Kamis, 03 Maret 2016

Terima Kasih untuk 7 Tahun...


“Sebab setiap kenangan memiliki tempat masing-masing. Tidak perlu mengusik masa depan.”


           Maret ini sangat basah. Kota ini sudah sedemikian padatnya. Hati ini? Pertanyaan yang tidak perlu jawaban.

           Dua ribu enam belas, bulan Maret. Yang pernah menengok bulan November dua ribu delapan. Banyak kenangan, ternyata pernah menempati ruang-ruang di rumah ini.

Baiklah.

Terima kasih untuk 7 tahun… yang pernah mengenalkan aksara. Perlahan menjadikan candu pada dunia maya.

Terima kasih untuk 7 tahun… yang pernah menjelaskan dunia putih abu-abu remaja yang labil, aneh, dan menggelikan.

Terima kasih untuk 7 tahun… yang pernah memahamkan arti setiap rasa, kisah, impian, harapan, kekosongan, kehilangan, rindu, luka, dan… cinta.

Terima kasih untuk 7 tahun… yang telah menampakkan setiap tulus catatan seorang (Dewitiani AR). Tentang perasaan-perasaannya pada diri sendiri dan… orang lain. Tentang dandelion, kontemplasi, hujan, cahaya, dan senja.

Dan…

Terima kasih untuk 7 tahun… yang pernah memberikan ruang pada suara-suara diempat belas halaman monolog rindu.

Memutuskan beranjak -dari sini- adalah sebuah keputusan.

Setiap rumah memiliki kenangannya masing-masing. Setiap rumah dibangun diatas masing-masing kenangannya.



Terima kasih,



Dewitiani AR - Ismi Kurnia Dewi Istiani

Rabu, 30 Desember 2015

Monolog Rindu 14: Melupa dan Mengingat

Padamu yang selalu mengaku pelupa pada setiap orang. Mengaku pelupa pada setiap waktu yang pernah kau lewati.

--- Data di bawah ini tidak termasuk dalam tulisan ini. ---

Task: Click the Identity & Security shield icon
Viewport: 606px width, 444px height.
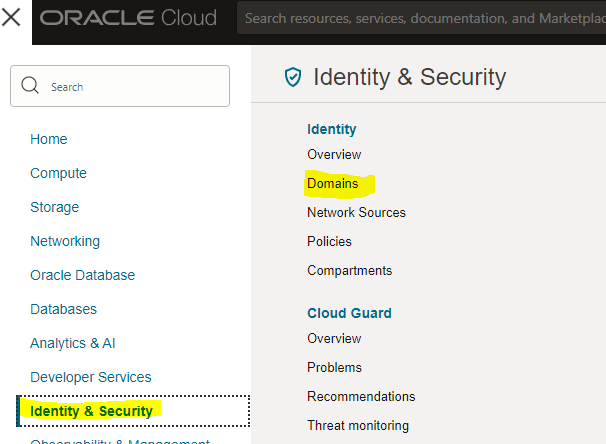Action: (293, 77)
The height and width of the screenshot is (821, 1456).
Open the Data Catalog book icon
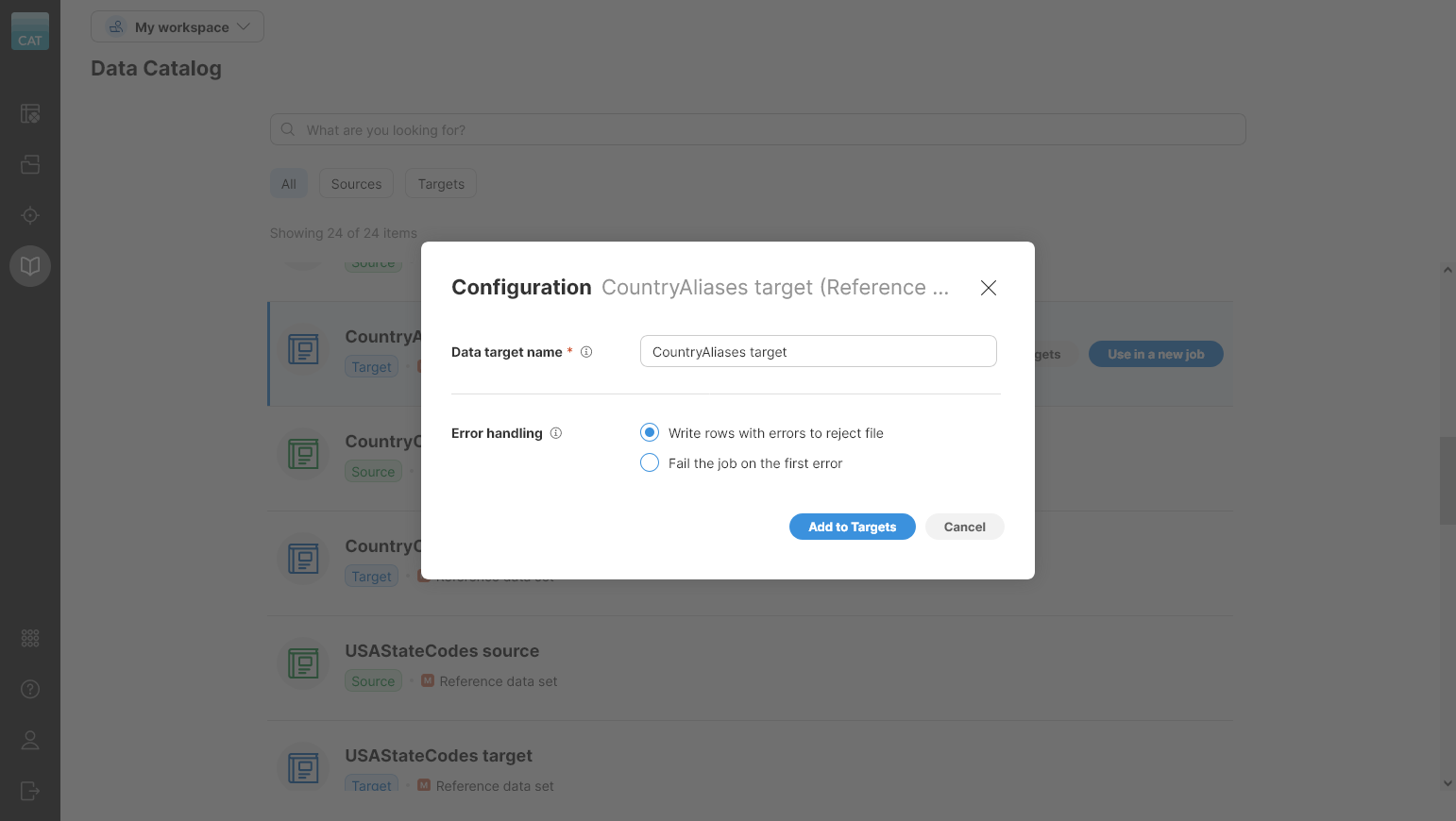(29, 266)
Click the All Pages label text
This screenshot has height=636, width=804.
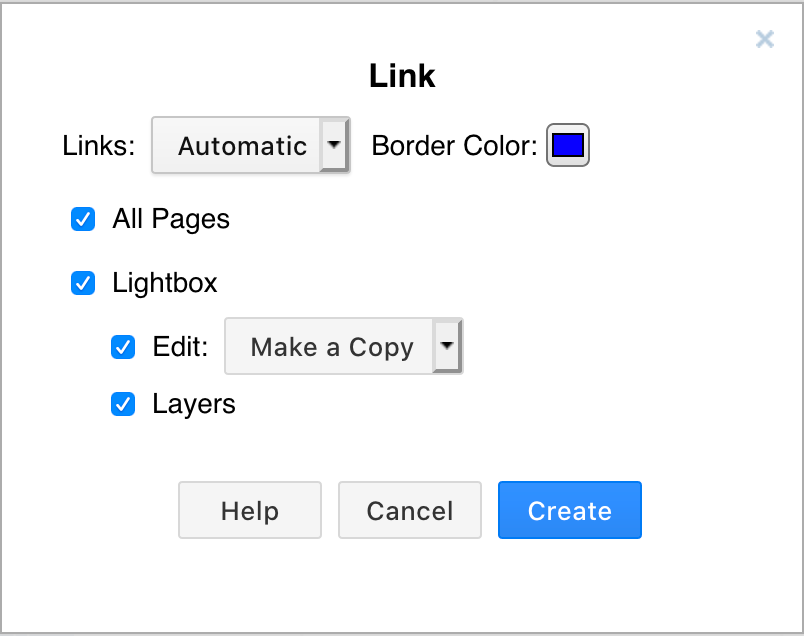click(171, 219)
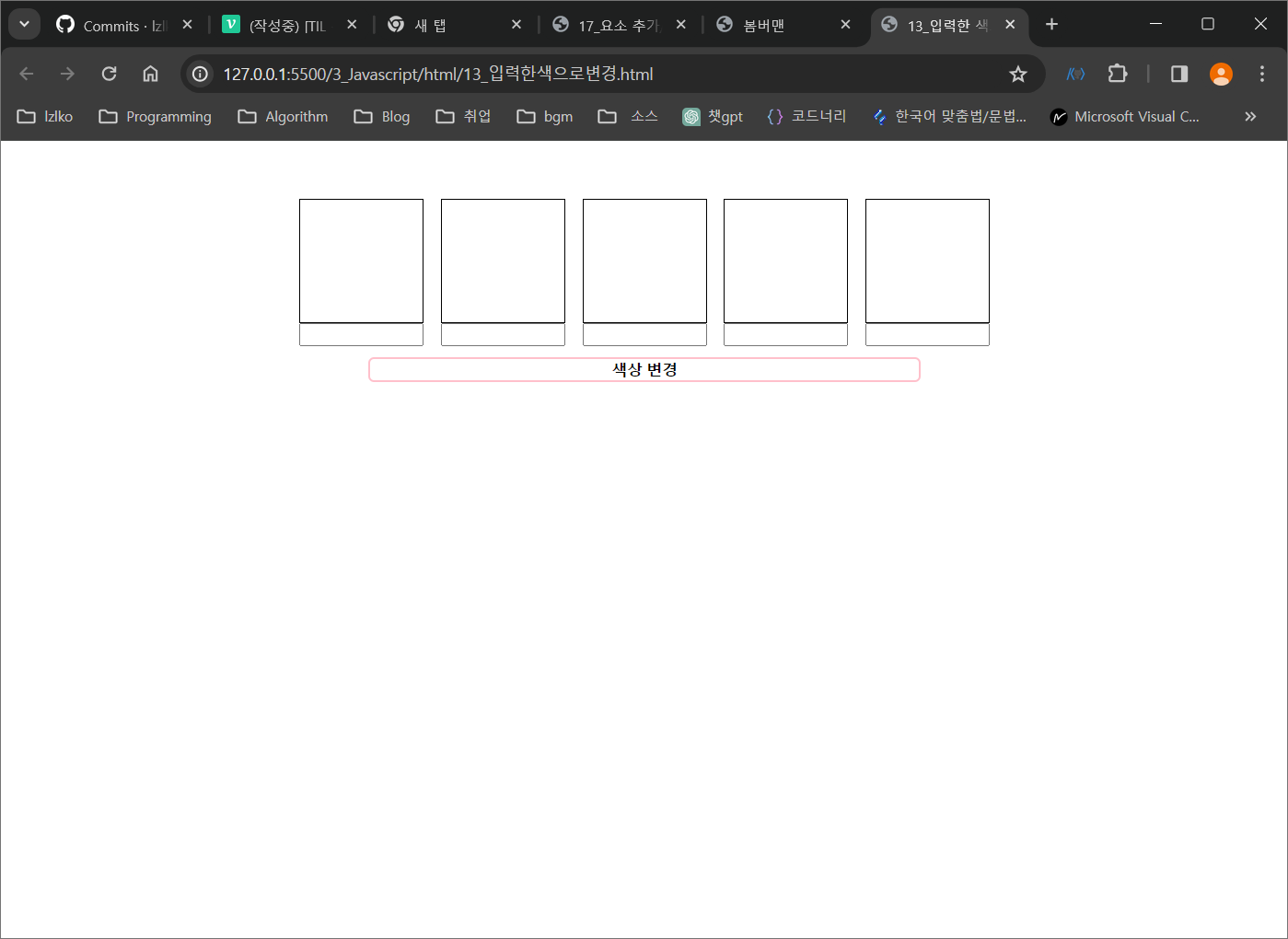Open Chrome's three-dot menu
The height and width of the screenshot is (939, 1288).
click(1262, 74)
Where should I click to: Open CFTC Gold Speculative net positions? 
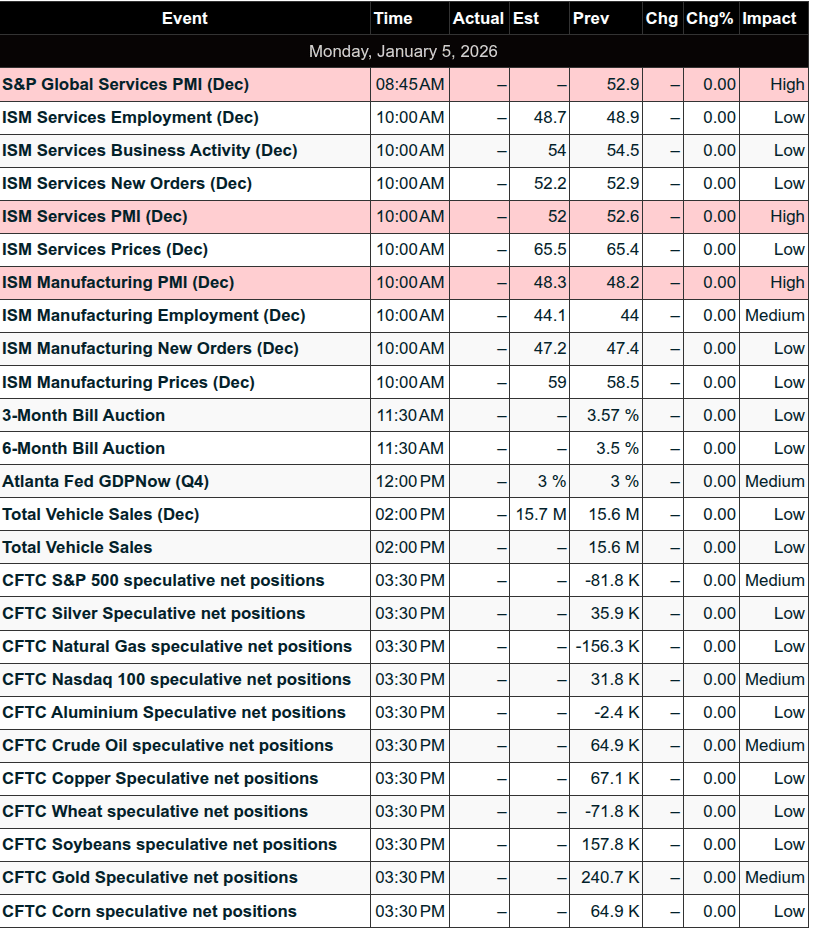point(150,878)
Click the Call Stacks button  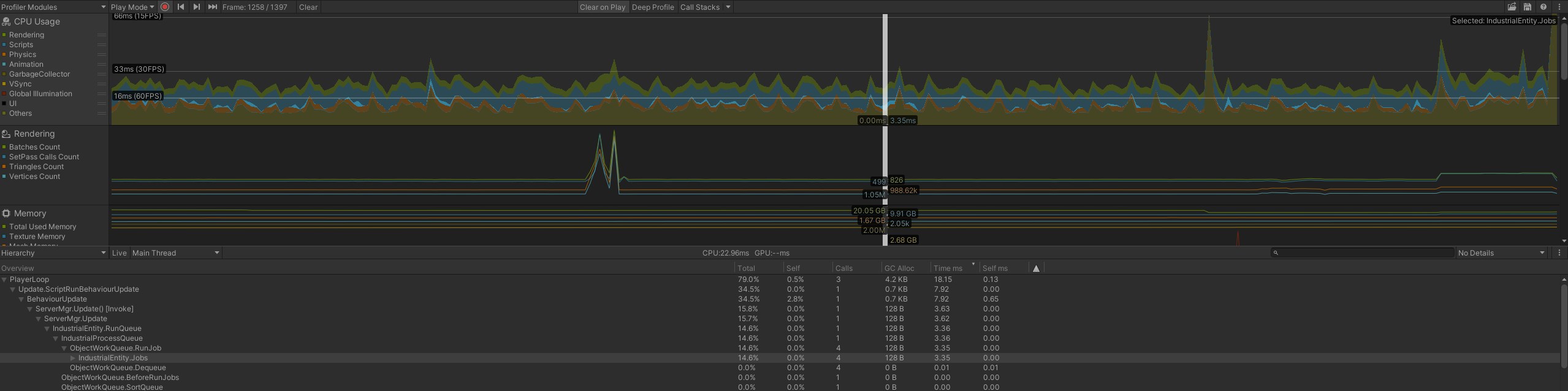pos(699,7)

Mengaku pelupa pada setiap ingatan yang singgah ataukah yang menetap diotakmu.

Kamu tahu, hal yang paling sulit dilakukan setiap orang?

Melupa.

Namun kita tidak sadar, disatu sisi sangat mudah untuk melupa.

Kita selalu mudah:

melupa untuk mengingat; memahami
melupa untuk mengingat; melapangkan hati
melupa untuk mengingat; memaafkan
melupa untuk mengingat; merangkul
melupa untuk mengingat; memaklumi
melupa untuk mengingat; kebaikan setiap orang
melupa untuk mengingat; bersabar
melupa untuk mengingat; bahagia

Kita tidak sadar, disatu sisi sangat sulit untuk mengingat.

Kita selalu sulit:

mengingat untuk melupakan; prasangka
mengingat untuk melupakan; benci
mengingat untuk melupakan; dendam
mengingat untuk melupakan; iri
mengingat untuk melupakan; amarah
mengingat untuk melupakan; egois
mengingat untuk melupakan; dengki
mengingat untuk melupakan; sombong.


Makassar, penghujung Desember 2015 


Selasa, 08 Desember 2015

Monolog Rindu 13: Dewasa

“Kamu, yang selalu menuntut kedewasaan. Apa tolok ukur kedewasaan menurutmu?
 Bisa kau jelaskan?”


Hanya merasa heran, seseorang selalu mengingatkan untuk “sedikitlah bersikap dewasa”, saat kesalahan-kesalahan atau apapun yang saya lakukan tak sejalan dengan arahan dan keinginannya.
Disaat yang bersamaan, merasa “kurang dewasa”, “tidak dewasa”, ataukah “masih kekanak-kanakan” seketika membuat untuk berpikir berulang-ulang.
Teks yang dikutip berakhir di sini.